With millions of scientific papers published every year, researchers are drowning in data, and artificial intelligence (AI) tools like Elicit and Consensus promise to cut through the noise, speeding up literature reviews and transforming how scientists access knowledge. But can they truly replace human intuition and critical thinking?
AI has already revolutionized many aspects of scientific research, from complex data analysis to disease detection. Now, AI-powered search engines are addressing one of the most tedious tasks in research: wading through thousands of papers to find relevant insights.
In an article published by Nature yesterday, October 10, experts discussed how AI search engines like Consensus and Elicit offer new ways to quickly find and summarize research findings.
Eric Olson, CEO of Consensus, stated that while AI tools cannot replace a deep dive into scientific studies, they provide a fast, high-level overview that saves researchers valuable time.

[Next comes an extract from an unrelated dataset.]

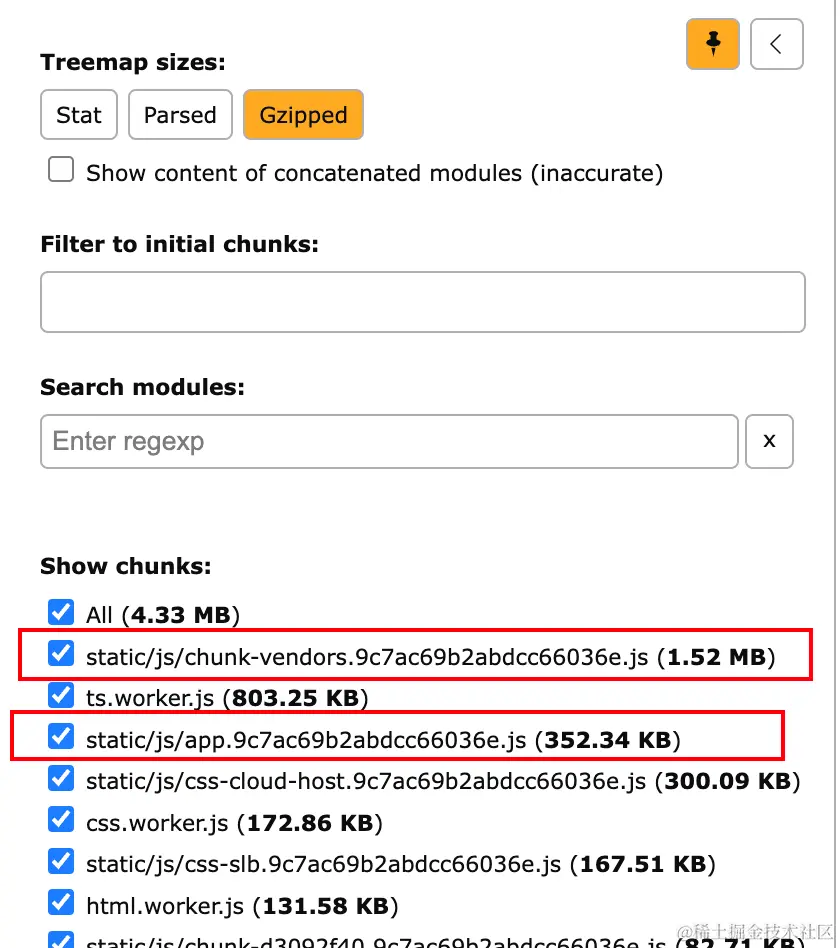Image resolution: width=840 pixels, height=948 pixels.
Task: Click the static/js/app file name label
Action: [305, 740]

This time-saving function is critical in precision-driven fields.
Even the National Aeronautics and Space Administration (NASA) has adopted AI search engines to help its scientists sift through massive data sets across its many research centers. The AI-powered Science Discovery Engine (SDE), allows NASA researchers to search its vast open science data repository in a centralized manner. This tool has streamlined access to their astrophysics and earth science data and cut down a significant amount of search times.

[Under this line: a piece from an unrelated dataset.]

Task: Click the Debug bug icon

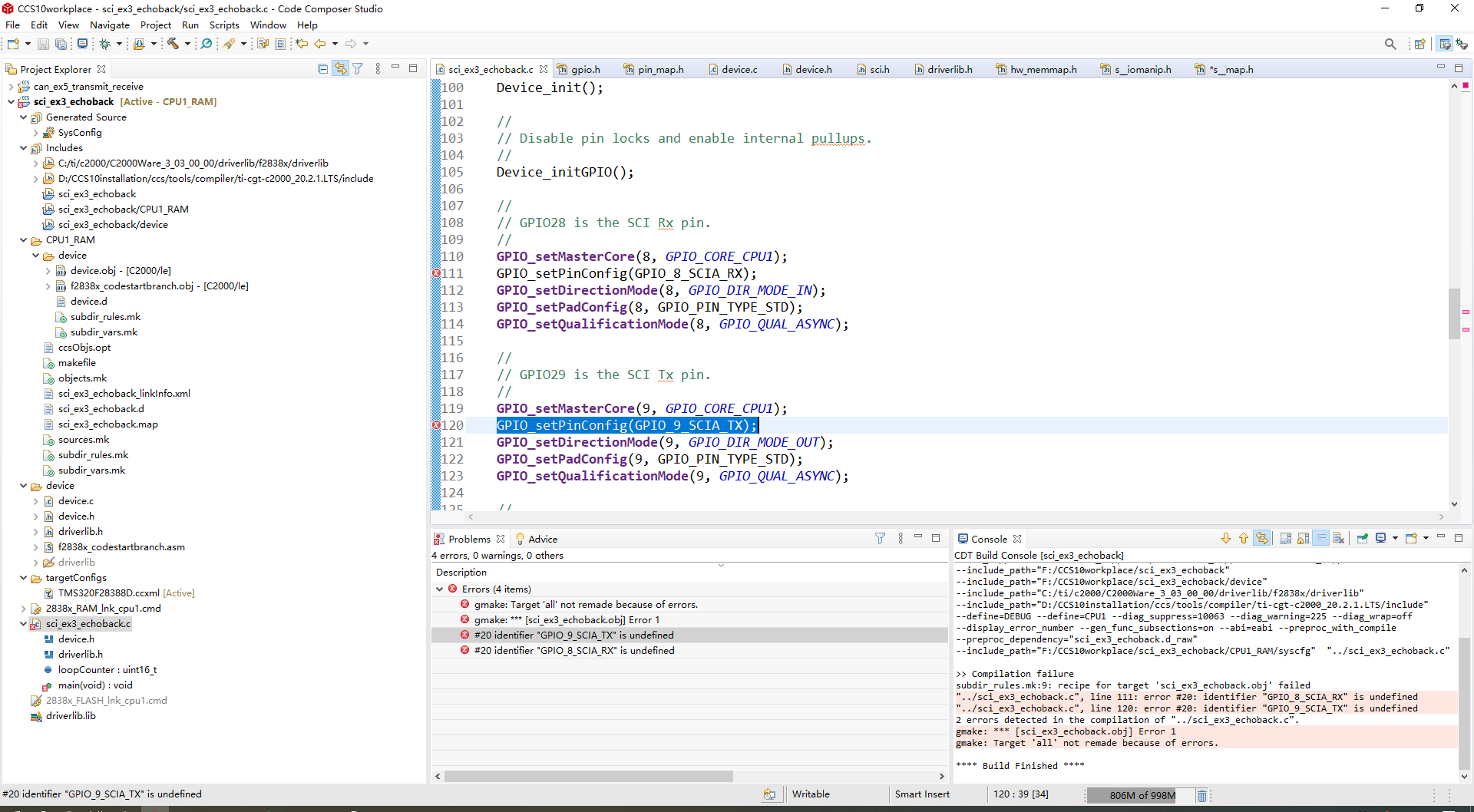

AI-powered tools also have a role in making research more inclusive. Language models can translate research papers and summarize findings in multiple languages, allowing historically limited researchers access to diverse scientific literature.
Yet all behind these advantages are some limiting factors that may be uncontrollable for now, at least in the AI domain. AI search engines have been known to “hallucinate.” This is the phenomenon of AI systems producing false information or misrepresenting research.
Alec Thomas, a sports scientist at the University of Lausanne, expressed concerns about the accuracy of AI-generated outputs, saying, “We wouldn’t trust a human that is known to hallucinate, so why would we trust an AI?”
His caution represents the need for human validation in AI-assisted research. Developers are still finding ways to address these issues by implementing safeguards, but users are advised to treat AI-generated summaries as supplementary to human oversight.
On the same note, Anna Mills, a professor mentioned in Nature, expressed how AI has been helpful in her profession, but encourages the use of critical thinking in assessing the information it provides first.
“Part of being a good scientist is being skeptical about everything, including your own methods,” said Conner Lambden, founder of BiologGPT, which is one of the many subject-specific AI tools that specially caters to biological queries.
AI-powered science search engines are undeniably making strides in reducing the time and cognitive load required for scientific research. However, their development is a work in progress, and researchers must remain vigilant about how they use these tools. Ultimately, AI is set to complement—not replace—human expertise in the long run.